Nergens wordt de wereld zo gemaakt als in de zogenoemde focuswijken op Zuid, het hartland van de Rotterdamse Woonvisie. Een vitale stad heb noch krijg je, die máák je.
Het Nationaal Programma Rotterdam Zuid (NPRZ) leest in dat opzicht als een serie vijfjarenplannen. Het stelt niet alleen de sprong voorwaarts ten doel, maar schrijft ook voor hoe we er moeten komen. Over meer lesuren op basisscholen of AanDeBak-garanties voor jongeren in opleiding zijn we het vast snel eens. Interventies die deugen. De woonparagraaf van het programma is een ander verhaal. Herstructurering van wijken is hier het devies. De
marsroute ernaartoe zou niet misstaan in een Sovjetrepubliek.
De gemeente Rotterdam heeft deze jaren liefst €120 miljoen aan gemeenschapsgeld te besteden voor het opkopen van panden die volgens NPRZ-logica toe zijn aan vervanging. Die woningen zijn te goedkoop, te slecht onderhouden en ze huisvesten armoede. Zulke strategische verwervingen’ komen van bovenaf; de overheid beslist. Die ziet bijvoorbeeld enkel glas of afgebladderde verf, kijkt naar de WOZ-waarde in het kadaster en grasduint door de koopkrachtplaatjes van het Centraal Planbureau. Wat rondhangende jongeren op straat doen de rest.
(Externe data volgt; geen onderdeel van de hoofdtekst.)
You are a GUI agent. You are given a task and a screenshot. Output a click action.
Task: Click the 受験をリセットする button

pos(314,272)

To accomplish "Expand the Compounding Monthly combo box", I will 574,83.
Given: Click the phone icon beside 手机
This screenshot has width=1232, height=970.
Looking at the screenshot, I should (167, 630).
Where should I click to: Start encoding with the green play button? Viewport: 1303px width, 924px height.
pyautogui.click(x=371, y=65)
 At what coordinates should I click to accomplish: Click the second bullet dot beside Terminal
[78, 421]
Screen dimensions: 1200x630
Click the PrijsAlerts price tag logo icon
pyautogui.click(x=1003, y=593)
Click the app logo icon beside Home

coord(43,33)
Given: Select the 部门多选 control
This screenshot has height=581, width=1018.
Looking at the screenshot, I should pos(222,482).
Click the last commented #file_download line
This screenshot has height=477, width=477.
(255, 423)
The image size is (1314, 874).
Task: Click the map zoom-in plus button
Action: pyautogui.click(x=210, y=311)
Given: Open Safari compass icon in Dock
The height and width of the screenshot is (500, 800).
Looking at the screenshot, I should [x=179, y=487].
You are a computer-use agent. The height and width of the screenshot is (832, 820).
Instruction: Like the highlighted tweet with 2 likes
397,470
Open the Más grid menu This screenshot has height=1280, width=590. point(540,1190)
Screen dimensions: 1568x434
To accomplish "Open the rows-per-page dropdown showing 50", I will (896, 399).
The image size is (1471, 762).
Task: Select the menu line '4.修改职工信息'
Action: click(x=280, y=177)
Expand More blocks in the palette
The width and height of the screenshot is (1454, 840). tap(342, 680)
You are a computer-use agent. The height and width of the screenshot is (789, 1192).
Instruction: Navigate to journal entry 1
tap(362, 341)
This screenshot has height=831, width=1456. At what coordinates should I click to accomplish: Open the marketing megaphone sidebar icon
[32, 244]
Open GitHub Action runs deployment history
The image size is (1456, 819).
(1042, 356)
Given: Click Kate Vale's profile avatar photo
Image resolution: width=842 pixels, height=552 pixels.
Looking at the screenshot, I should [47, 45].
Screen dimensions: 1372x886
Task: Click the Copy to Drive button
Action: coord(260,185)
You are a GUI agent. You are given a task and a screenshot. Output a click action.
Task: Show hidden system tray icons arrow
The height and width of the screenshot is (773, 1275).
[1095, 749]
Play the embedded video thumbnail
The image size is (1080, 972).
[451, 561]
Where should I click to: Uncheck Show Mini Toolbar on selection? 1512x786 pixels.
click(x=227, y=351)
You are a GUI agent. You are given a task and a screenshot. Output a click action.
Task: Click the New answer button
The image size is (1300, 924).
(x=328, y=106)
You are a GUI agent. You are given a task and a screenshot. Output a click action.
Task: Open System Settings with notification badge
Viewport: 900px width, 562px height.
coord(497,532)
Wijken die rijp zijn voor sloop en nieuwbouw.
Die wijken gaan sinds kort door als moderniseringslocatie, de nieuwste loot aan de stam van actief grondbeleid. Een voorbode voor de illiberale maakbaarheidsagenda van, hoe ironisch, zelfverklaarde liberalen in de gemeenteraad. De VVD is vaandeldrager van onteigeningsbesluiten; D66 en GroenLinks doen vrolijk mee. En nog wat meer vrije geesten, zo op het oog. Maken ze gewoon.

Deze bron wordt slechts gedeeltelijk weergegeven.